“Should I see it in 2D or pay the extra cost for 3D?”
It’s a question that’s being asked with increased frequency these days, as audiences are becoming more savvy about the 3D moviegoing experience. We’ve all been burned (one time or another) by a subpar post-conversion, distracting pop-out gimmicks, or underwhelming return on a pricey 3D investment. For this reason, it’s easy to understand why so many film fans (and now, TV viewers) actively dismiss 3D as a shameful fad that handcuffs filmmakers – and subsequently, ruins most moviegoing experiences.

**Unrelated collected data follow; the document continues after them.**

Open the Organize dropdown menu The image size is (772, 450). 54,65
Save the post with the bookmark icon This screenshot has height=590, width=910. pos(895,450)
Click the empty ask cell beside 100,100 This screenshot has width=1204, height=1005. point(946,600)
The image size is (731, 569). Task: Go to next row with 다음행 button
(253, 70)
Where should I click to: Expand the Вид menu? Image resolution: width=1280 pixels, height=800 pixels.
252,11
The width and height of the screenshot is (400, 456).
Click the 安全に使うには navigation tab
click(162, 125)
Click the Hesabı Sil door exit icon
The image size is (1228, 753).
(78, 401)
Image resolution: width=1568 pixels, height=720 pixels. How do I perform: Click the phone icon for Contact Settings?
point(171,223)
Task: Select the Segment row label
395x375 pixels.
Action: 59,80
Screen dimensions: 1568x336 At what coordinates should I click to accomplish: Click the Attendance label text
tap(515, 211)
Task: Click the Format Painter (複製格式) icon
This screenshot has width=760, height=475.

Yet, over the last five years we’ve also seen a number of captivating and memorable implementations of the format, including Avatar, Hugo, and Life of Pi, among others. Quality 3D wasn’t limited to sci-fi or adventure films either – as Final Destination 5 and Dredd both delivered memorable (albeit tongue-in-cheek) use of 3D.
Of course, for every movie that is celebrated for its use of 3D, there’s a vocal group of dissenters who disagree – for entirely valid reasons: uncomfortable eyewear, strained or disorienting visuals, and questions of creative control, among countless others. However, that doesn’t mean that there isn’t a lot of misinformation still out there about the format. 3D technology is evolving rapidly – and while we entirely support a viewer’s right to boycott 3D (and sympathize with the estimated 10 percent of our population that can’t even see 3D films), it’s time to set the record straight by addressing what we believe are the 5 biggest misconceptions about 3D.
1. 3D Is Just A “Fad”
For years, 3D has been referred to as a “fad,” but year after year we’ve seen an increasing number of 3D films in production – and behind-the-scenes technology is the biggest indicator that 3D filmmaking is here to stay. Gone are the days of Anaglyph 3D – when filmmakers rarely fine-tuned stereoscopic images before sending them off to blue-and-red glasses-wearing viewers.
These days 3D is an enormous industry – with countless companies dedicated to the format at every stage of development. Engineers push innovation in a number of areas: increasingly smaller and more user-friendly 3D cameras for filming; upcoming laser projectors capable of a brighter image and longer bulb-life in theaters; 4K TV sets that do away with battery-powered “active” shutter glasses and only require inexpensive “passive” 3D eyewear for home use.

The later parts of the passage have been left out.